Schafer was invited back to the show and featured as a repeat guest for his "Colossal Got Beef Crabcake Sandwich" on season 2 episode 2.7 "From Strawberry to Silver Dollar", which first aired on September 10, 2015. This award-winning crab cake was topped with Schafer's famous pit beef and included bacon, cheddar, provolone and crab dip. The episode was filmed at the Brandywine Strawberry Festival in Brandywine, Pennsylvania, earlier in June that year.

===ABC affiliates===

Schafer has made several TV appearances on ABC stations supporting local fairs of which he's been a long-time veteran. In June 2017, he was a guest on Washington D.C.'s ABC 7-WJLA morning show, "Let's Talk", where he served his pork BBQ to meteorologist Brian van de Graaff and show host Julie Wright, talking primarily of the benefits of attending the Celebrate Fairfax! Festival. In the same month, he was featured on ABC News 27-WHTM speaking of the 89th annual Jubilee Day in Mechanicsburg, Pennsylvania.

==Hogging Up BBQ Festival==

Schafer hosted and promoted the Hogging Up BBQ & Music Festival, the first of which was first held in 2013 in Clear Brook, Virginia and benefited four non-profit groups. The festival is also a Kansas City Barbeque Society sanctioned event.

The festival ran again in 2014 in Clear Brook, Virginia, benefitting the local SPCA; it also included a backyard barbecue festival and car show.

Plans for a later Hogging Up West Virginia festival and 2015's festival fell through due to lack of sponsorship. Schafer stated on the Hogging Up WV site, that the WV event was cancelled due to "variety of reasons", although the main one noted was a lack of sponsors.

==Tour stop==

Big Fat Daddy's was named a 2015 York, Pennsylvania Factory Tour Stop by the York Convention and Visitor's Bureau. The mini tour of the Pitmaster Facility and view of his mini grilling collection features history and artifacts of Swift and Company and C.F. Sauer Company. Schafer announced that his 2015 tour would be donating a portion of each admission to support Bell Family Shelter.

==Trademarks==

Schafer and his wife own four trademarks jointly, including three on Got Beef?® products in various class codes including housewares, cups, and mugs.

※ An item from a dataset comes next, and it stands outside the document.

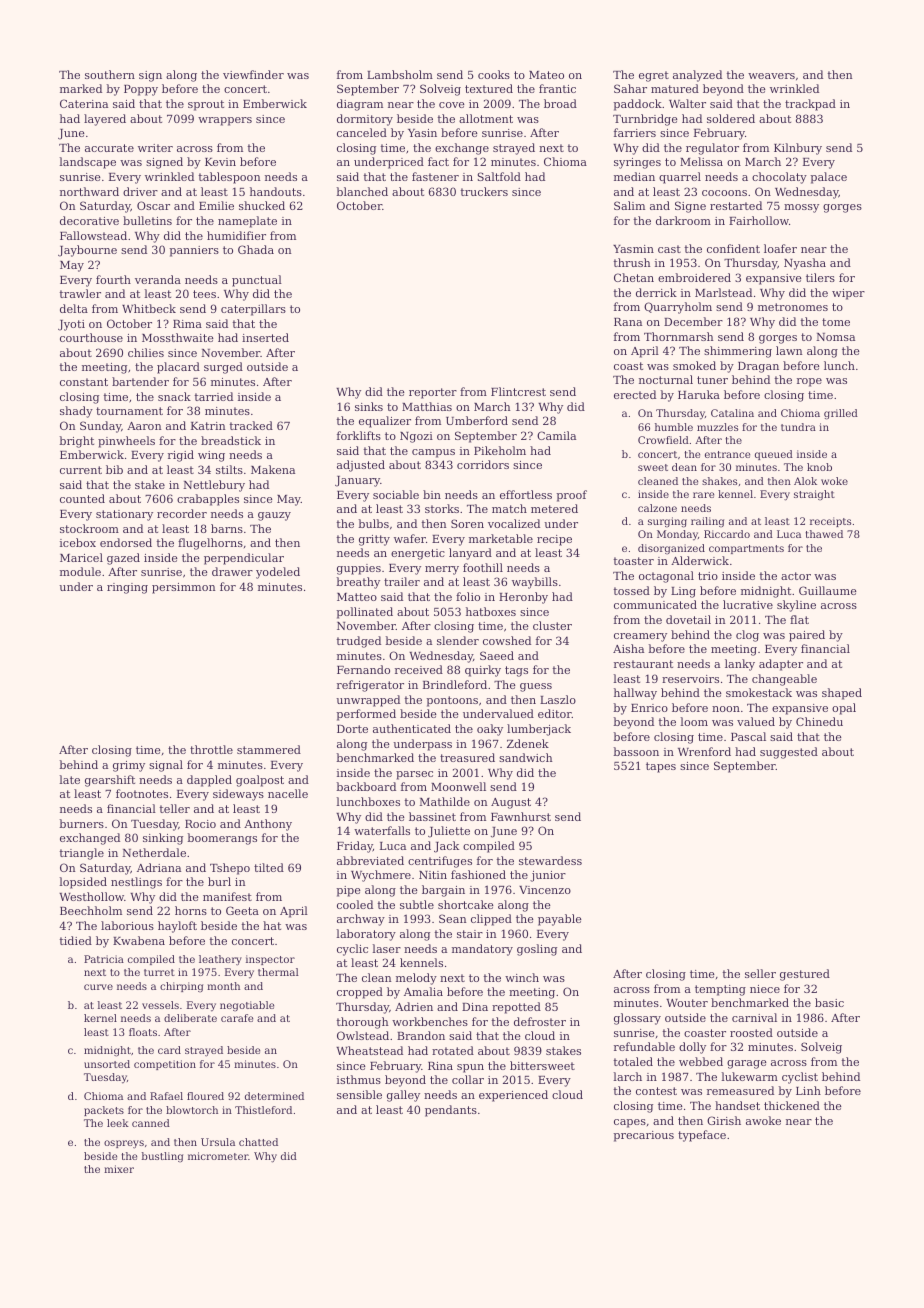 This screenshot has width=924, height=1308. What do you see at coordinates (110, 74) in the screenshot?
I see `southern` at bounding box center [110, 74].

Additional trademarks are owned for Got Beef?® on clothing, namely, women's apparel, men's apparel, children's apparel, T-shirts, button up shirts, shorts, hoodies, sweatshirts, jackets, skull caps, and hats (apparel), and a third for spice rubs.

Additionally, Schafer owns the hashtag rights to #BFD when used in conjunction with marketing.

==Personal life==

Schafer began working for his parents' concessions company, Roban Foods. This training helped him start his own business soon after high school. Schafer attended Towson High School and grew up in the Towson and Rosedale areas of Baltimore County.

While working his first company, J&W Foods, Schafer also worked at many local restaurants in the Baltimore area, including Gibby's, Chiapparelli's, and Tully's. At one point in life, Schafer obtained his Commercial Driver's License and considered a change of career from the hectic concessions business, but disliked the long time away from his family during a stint with Schneider.

Schafer's family dedicates Mother's Day to raising money for Bell Socialization Services' family shelter in York, Pennsylvania.
Schafer also ran a several-year scholarship for Kenwood High School in remembrance of Anna Stickel, a young teen (he had never met) who was hit crossing the railroad tracks in his home town of Baltimore, to raise awareness.

Schafer is a fan of the Baltimore Orioles and Baltimore Ravens. He cooks for enjoyment and although he is a lifetime member of the Kansas City Barbeque Society and Mid Atlantic Barbecue Association, he does not compete due to his hectic work schedule. He enjoys fishing and boating.

Schafer has three children from previous marriages. He resides in Baltimore, Maryland, and Danforth, Maine, with third wife Cindy Fahnestock-Schafer, also known as artist and book author Ira Mency.